BACKGROUND: Diagnosis of myalgic encephalomyelitis/chronic fatigue syndrome or ME/CFS is largely based on clinical history, and exclusion of identifiable causes of chronic fatigue. Characterization of cases and the impact of interventions have been limited due to clinical heterogeneity and a lack of reliable biomarkers for diagnosis and outcome measures. People with ME/CFS (PWME) often report high levels of disability, which are difficult to measure objectively. The well being of family members and those who care for PWME are also likely to be affected. This study aimed to investigate the functional status and well being of PWME and their lay carers, and to compare them with people with other chronic conditions. METHODS: We used a cross sectional design to study 170 people aged between 18 and 64 years with well characterized ME/CFS, and 44 carers, using SF-36 v2™. Mean physical and mental domains scores (scales and component summaries) were calculated and compared internally and externally with reference standards for the general population and for population groups with 10 chronic diseases. RESULTS: SF-36 scores in PWME were significantly reduced, especially within the physical domain (mean norm-based Physical Component Summary (PCS) score = 26.8), but also within the mental domain (mean norm-based score for Mental Component Summary (MCS) = 34.1).
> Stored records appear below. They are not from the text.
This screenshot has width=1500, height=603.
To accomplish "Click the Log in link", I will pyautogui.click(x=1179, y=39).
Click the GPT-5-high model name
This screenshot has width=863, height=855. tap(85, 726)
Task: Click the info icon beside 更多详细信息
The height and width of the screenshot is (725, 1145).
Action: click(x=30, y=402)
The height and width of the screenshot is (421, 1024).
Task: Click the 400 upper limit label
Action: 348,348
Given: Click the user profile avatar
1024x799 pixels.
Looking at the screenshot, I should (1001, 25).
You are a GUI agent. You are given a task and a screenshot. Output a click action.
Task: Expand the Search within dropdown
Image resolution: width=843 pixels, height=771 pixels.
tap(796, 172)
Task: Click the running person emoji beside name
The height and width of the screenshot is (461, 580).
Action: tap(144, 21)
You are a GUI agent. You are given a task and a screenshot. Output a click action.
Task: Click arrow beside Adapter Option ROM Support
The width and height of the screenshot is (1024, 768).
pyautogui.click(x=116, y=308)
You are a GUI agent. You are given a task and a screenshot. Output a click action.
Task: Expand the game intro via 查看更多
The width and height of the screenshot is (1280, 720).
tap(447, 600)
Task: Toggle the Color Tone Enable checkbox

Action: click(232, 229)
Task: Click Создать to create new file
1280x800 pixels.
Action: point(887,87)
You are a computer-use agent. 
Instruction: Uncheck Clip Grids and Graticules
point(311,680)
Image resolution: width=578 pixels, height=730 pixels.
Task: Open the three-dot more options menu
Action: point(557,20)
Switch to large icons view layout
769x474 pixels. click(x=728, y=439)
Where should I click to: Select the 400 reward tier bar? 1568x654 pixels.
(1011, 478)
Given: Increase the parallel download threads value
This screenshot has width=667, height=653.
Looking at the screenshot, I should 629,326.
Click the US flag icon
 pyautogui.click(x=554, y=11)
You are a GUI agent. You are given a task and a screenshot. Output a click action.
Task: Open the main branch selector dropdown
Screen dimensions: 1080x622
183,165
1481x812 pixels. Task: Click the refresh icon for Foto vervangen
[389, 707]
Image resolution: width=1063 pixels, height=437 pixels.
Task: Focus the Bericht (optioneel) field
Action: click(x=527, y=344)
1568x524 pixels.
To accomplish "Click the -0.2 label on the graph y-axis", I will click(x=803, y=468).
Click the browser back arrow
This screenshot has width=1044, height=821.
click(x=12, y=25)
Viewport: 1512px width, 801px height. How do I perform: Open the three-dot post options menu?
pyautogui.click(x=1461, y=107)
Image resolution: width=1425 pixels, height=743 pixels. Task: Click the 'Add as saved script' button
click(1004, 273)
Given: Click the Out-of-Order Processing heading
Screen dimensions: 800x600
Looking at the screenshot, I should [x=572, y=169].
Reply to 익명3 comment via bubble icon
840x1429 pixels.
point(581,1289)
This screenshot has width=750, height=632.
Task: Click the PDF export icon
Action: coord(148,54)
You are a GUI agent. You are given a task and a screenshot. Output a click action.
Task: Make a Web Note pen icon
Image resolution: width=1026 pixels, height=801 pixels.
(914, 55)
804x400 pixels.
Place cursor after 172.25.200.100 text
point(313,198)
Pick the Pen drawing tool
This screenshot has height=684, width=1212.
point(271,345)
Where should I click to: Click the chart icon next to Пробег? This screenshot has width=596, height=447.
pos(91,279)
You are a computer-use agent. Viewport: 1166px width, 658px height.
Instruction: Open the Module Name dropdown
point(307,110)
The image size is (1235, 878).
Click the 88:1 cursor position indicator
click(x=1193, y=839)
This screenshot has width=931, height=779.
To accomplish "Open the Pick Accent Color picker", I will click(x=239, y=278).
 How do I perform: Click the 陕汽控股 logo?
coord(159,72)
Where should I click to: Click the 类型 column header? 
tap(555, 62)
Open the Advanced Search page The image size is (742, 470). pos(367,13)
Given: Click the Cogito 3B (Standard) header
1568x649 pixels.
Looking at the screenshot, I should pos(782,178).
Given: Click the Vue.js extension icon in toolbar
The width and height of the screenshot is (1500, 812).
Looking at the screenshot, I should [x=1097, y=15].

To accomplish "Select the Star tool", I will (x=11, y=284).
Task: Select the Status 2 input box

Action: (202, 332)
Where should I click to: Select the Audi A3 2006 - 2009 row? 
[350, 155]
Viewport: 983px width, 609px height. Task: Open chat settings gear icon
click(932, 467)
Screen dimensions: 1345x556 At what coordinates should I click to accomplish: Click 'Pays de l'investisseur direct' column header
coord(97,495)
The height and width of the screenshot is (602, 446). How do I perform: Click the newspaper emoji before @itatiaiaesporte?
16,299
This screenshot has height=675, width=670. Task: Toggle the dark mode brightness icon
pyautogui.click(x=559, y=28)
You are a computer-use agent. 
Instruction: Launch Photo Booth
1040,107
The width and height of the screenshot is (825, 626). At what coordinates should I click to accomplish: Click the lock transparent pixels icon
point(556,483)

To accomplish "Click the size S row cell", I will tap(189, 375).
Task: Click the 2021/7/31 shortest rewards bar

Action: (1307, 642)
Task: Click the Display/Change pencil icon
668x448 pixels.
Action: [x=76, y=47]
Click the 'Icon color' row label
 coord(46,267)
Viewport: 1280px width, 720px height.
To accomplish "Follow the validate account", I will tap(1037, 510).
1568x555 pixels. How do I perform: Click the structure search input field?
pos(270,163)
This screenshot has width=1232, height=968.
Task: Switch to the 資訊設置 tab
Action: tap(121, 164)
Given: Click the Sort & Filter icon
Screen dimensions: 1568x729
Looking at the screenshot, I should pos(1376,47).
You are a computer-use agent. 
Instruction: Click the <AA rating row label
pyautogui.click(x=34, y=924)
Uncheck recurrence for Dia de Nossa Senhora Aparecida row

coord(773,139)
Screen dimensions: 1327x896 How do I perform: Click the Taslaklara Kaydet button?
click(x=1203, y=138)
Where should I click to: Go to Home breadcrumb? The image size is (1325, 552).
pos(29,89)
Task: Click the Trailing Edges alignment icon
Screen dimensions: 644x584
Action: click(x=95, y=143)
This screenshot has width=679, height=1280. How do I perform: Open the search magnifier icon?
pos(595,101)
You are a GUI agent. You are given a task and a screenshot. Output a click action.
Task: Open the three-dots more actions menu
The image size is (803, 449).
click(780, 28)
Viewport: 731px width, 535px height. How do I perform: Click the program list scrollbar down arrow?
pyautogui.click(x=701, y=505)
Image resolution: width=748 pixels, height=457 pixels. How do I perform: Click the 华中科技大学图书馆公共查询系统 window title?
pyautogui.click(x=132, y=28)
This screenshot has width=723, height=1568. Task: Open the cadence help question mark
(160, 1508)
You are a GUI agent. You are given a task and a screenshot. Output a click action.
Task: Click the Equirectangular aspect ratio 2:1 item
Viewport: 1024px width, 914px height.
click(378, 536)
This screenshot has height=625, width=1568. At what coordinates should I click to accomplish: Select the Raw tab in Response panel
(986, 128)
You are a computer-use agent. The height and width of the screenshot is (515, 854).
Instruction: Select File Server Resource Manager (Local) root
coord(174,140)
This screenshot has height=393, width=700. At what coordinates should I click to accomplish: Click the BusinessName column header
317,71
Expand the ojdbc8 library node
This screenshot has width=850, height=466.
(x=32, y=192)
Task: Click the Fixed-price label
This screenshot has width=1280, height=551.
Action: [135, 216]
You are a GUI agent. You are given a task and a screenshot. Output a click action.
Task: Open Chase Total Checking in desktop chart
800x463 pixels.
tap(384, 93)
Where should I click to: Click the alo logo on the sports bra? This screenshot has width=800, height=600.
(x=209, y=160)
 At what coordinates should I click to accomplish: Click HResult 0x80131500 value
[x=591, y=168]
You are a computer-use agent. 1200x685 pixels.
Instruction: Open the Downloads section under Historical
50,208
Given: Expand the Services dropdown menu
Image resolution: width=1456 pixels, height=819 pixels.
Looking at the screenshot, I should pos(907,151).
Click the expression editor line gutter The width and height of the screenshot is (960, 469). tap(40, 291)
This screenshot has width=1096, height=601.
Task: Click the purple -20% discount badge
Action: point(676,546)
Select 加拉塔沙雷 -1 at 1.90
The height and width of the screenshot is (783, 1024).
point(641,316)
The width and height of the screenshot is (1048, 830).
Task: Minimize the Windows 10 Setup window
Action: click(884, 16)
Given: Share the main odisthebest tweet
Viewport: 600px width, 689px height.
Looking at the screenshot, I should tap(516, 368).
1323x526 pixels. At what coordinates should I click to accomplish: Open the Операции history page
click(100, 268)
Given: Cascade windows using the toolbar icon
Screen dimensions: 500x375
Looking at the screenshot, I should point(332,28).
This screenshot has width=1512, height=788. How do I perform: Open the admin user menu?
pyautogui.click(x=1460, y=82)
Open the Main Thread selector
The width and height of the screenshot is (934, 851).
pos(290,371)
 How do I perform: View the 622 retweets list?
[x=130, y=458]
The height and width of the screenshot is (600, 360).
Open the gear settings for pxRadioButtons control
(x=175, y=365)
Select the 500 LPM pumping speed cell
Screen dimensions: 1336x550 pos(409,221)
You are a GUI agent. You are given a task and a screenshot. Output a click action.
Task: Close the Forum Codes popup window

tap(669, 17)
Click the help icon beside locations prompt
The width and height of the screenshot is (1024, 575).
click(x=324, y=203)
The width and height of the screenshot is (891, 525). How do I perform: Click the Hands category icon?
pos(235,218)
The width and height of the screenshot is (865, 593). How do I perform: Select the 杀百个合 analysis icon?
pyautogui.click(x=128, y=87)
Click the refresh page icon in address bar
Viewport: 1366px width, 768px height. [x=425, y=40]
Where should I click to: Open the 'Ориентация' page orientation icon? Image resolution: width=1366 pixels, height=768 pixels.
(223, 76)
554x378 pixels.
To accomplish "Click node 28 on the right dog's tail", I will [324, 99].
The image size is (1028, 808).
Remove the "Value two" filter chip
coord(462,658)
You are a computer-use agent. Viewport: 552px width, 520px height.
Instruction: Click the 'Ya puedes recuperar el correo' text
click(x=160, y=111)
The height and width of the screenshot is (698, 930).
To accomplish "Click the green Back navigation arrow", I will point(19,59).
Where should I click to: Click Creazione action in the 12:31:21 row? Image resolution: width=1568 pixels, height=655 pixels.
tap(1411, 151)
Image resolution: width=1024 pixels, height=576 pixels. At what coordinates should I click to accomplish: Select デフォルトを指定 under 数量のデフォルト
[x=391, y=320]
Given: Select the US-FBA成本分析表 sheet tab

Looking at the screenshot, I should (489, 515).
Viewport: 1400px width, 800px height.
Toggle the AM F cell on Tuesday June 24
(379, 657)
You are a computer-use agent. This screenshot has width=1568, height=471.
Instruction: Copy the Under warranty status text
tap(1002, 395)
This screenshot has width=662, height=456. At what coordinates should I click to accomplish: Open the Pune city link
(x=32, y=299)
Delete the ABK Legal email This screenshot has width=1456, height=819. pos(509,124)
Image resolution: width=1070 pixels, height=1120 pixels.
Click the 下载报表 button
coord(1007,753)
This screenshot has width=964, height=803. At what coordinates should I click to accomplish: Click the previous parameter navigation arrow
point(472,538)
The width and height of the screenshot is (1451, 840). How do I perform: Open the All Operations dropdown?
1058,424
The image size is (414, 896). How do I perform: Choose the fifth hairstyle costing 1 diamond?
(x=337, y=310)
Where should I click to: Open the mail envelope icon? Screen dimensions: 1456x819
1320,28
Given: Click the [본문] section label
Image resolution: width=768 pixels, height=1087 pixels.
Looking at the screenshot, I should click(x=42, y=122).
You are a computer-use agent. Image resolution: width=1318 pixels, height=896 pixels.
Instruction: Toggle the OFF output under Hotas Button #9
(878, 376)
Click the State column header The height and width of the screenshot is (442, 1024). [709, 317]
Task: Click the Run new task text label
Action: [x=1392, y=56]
The lowest and highest scale scores were for "Role-Physical" (mean = 25.4) and "Mental Health" (mean = 36.7) respectively. All scores were in general lower than those for the general population and diseased-specific norms for other diseases. Carers of those with ME/CFS tended to have low scores in relation to population norms, particularly within the mental domain (mean = 45.4). CONCLUSIONS: ME/CFS is disabling and has a greater impact on functional status and well being than other chronic diseases such as cancer. The emotional burden of ME/CFS is felt by lay carers as well as by people with ME/CFS. We suggest the use of generic instruments such as SF-36, in combination of other objective outcome measurements, to describe patients and assess treatments.